Grandmother caregiver status was assessed with a series of questions to ascertain whether she (and/or her spouse) was raising a grandchild younger than age 18 who was living in the grandmother's household in 2004. We should note that we did not use household headship of the grandparent and parental presence as proxies for custodial care, as is the case with many national samples of grandparent caregivers. Rather, respondents in the HRS are asked to identify any children (beyond their own) whom they are "raising." We feel that this provides a more accurate representation of custodial grandparents. The identification of grandmother caregivers was anchored primarily on their status in 2004; that is, we coded those who reported raising a grandchild in 2004 as grandmother caregivers, whereas we coded those who did not report raising a grandchild in 2004 as noncaregivers.
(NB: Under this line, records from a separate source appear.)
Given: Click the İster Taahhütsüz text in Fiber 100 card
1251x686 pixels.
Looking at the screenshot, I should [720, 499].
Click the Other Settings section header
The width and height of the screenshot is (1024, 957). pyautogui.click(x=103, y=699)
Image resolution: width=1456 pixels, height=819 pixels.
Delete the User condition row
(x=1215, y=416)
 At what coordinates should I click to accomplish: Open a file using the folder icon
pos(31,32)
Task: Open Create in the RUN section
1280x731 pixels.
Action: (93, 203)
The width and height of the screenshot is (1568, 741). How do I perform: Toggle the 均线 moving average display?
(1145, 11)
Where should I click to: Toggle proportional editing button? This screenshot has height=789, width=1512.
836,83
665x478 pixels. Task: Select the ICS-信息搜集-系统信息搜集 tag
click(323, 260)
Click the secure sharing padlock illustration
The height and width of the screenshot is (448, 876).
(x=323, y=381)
We subsequently split into two groups grandmothers who reported raising a grandchild in 2004: (a) recent grandmother caregivers—those who reported raising a grandchild in 2004 but not in 2002, and (b) long-term grandmother caregivers—those who reported raising a grandchild in 2002 and 2004. Grandmothers who were not raising a grandchild in 2004 were the reference category. This categorization ensured that the relevant change in household structure overlapped with the time period during which preventive behavior was assessed (i.e., the 2-year period between 2002 and 2004; a more detailed description of our identification of grandparents raising grandchildren using the HRS is in Baker & Silverstein, in press
).
Control variables included (a) demographic characteristics: age in years, race/ethnicity (non-Hispanic Black, non-Hispanic other race, and Hispanic vs non-Hispanic White), marital status (1 = married), and labor force participation (working full time, working part time vs not currently working); (b) health and well-being: number of chronic conditions (0–6) and depressive symptoms as measured by the revised 8-item Center for Epidemiologic Studies–Depression scale (0–8; Turvey, Wallace, & Herzog, 1999
); (c) socioeconomic status: household income-to-needs ratio (logged) and insurance status (1 = insured); and (d) prior preventive behavior: indicator that the relevant behavior was previously used (1 = yes). All control variables were measured in 2002 with the exception of prior preventive behavior, which was measured in 2000, as the HRS includes the preventive behavior module for the full sample only every other wave.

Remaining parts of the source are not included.